Content starts

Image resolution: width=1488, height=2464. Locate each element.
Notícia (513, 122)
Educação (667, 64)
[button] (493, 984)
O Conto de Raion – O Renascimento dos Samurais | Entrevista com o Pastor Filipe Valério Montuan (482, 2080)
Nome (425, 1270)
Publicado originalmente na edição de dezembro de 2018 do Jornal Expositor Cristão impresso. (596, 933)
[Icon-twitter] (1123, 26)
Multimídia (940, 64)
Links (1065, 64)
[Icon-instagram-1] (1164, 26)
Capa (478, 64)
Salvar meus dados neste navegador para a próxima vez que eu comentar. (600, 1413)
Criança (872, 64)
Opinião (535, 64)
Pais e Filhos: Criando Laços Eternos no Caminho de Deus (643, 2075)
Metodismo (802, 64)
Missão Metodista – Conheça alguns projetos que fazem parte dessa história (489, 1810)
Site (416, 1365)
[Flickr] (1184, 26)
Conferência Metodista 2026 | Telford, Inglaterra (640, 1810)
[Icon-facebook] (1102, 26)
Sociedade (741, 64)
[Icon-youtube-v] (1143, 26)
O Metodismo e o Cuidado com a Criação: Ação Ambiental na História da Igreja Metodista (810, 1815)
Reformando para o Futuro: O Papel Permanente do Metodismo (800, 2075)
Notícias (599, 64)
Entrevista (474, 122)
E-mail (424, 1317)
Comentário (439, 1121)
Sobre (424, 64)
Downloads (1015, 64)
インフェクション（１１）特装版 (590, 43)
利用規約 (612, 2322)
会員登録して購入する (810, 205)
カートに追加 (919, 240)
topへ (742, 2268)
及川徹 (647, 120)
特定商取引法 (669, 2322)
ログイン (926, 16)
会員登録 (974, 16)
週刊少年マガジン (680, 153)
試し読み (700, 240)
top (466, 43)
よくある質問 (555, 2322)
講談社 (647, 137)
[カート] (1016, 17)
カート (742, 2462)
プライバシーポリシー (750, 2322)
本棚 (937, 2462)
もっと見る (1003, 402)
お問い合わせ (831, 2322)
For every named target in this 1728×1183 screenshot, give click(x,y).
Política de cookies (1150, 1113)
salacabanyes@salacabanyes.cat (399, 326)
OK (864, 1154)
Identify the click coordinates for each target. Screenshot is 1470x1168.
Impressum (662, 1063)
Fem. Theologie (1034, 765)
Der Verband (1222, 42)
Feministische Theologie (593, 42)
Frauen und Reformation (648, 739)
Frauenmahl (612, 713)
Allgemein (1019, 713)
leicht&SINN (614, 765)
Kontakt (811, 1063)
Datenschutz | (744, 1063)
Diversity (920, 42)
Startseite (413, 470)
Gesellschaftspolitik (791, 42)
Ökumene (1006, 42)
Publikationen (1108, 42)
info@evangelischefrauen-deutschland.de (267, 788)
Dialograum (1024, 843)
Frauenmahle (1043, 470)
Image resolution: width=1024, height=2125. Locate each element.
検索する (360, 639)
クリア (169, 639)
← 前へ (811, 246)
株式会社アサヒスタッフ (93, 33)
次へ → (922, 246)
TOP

Content ends

• **WORK REQUEST**
The output must consist solely of the lines from the first line of the records through the line containing "Frauenmahl (612, 713)", reproduced exactly.

• **ANSWER SECTION**
Image resolution: width=1488, height=2464. Locate each element.
Notícia (513, 122)
Educação (667, 64)
[button] (493, 984)
O Conto de Raion – O Renascimento dos Samurais | Entrevista com o Pastor Filipe Valério Montuan (482, 2080)
Nome (425, 1270)
Publicado originalmente na edição de dezembro de 2018 do Jornal Expositor Cristão impresso. (596, 933)
[Icon-twitter] (1123, 26)
Multimídia (940, 64)
Links (1065, 64)
[Icon-instagram-1] (1164, 26)
Capa (478, 64)
Salvar meus dados neste navegador para a próxima vez que eu comentar. (600, 1413)
Criança (872, 64)
Opinião (535, 64)
Pais e Filhos: Criando Laços Eternos no Caminho de Deus (643, 2075)
Metodismo (802, 64)
Missão Metodista – Conheça alguns projetos que fazem parte dessa história (489, 1810)
Site (416, 1365)
[Flickr] (1184, 26)
Conferência Metodista 2026 | Telford, Inglaterra (640, 1810)
[Icon-facebook] (1102, 26)
Sociedade (741, 64)
[Icon-youtube-v] (1143, 26)
O Metodismo e o Cuidado com a Criação: Ação Ambiental na História da Igreja Metodista (810, 1815)
Reformando para o Futuro: O Papel Permanente do Metodismo (800, 2075)
Notícias (599, 64)
Entrevista (474, 122)
E-mail (424, 1317)
Comentário (439, 1121)
Sobre (424, 64)
Downloads (1015, 64)
インフェクション（１１）特装版 (590, 43)
利用規約 (612, 2322)
会員登録して購入する (810, 205)
カートに追加 (919, 240)
topへ (742, 2268)
及川徹 (647, 120)
特定商取引法 (669, 2322)
ログイン (926, 16)
会員登録 (974, 16)
週刊少年マガジン (680, 153)
試し読み (700, 240)
top (466, 43)
よくある質問 (555, 2322)
講談社 (647, 137)
[カート] (1016, 17)
カート (742, 2462)
プライバシーポリシー (750, 2322)
本棚 (937, 2462)
もっと見る (1003, 402)
お問い合わせ (831, 2322)
For every named target in this 1728×1183 screenshot, give click(x,y).
Política de cookies (1150, 1113)
salacabanyes@salacabanyes.cat (399, 326)
OK (864, 1154)
Identify the click coordinates for each target. Screenshot is 1470x1168.
Impressum (662, 1063)
Fem. Theologie (1034, 765)
Der Verband (1222, 42)
Feministische Theologie (593, 42)
Frauen und Reformation (648, 739)
Frauenmahl (612, 713)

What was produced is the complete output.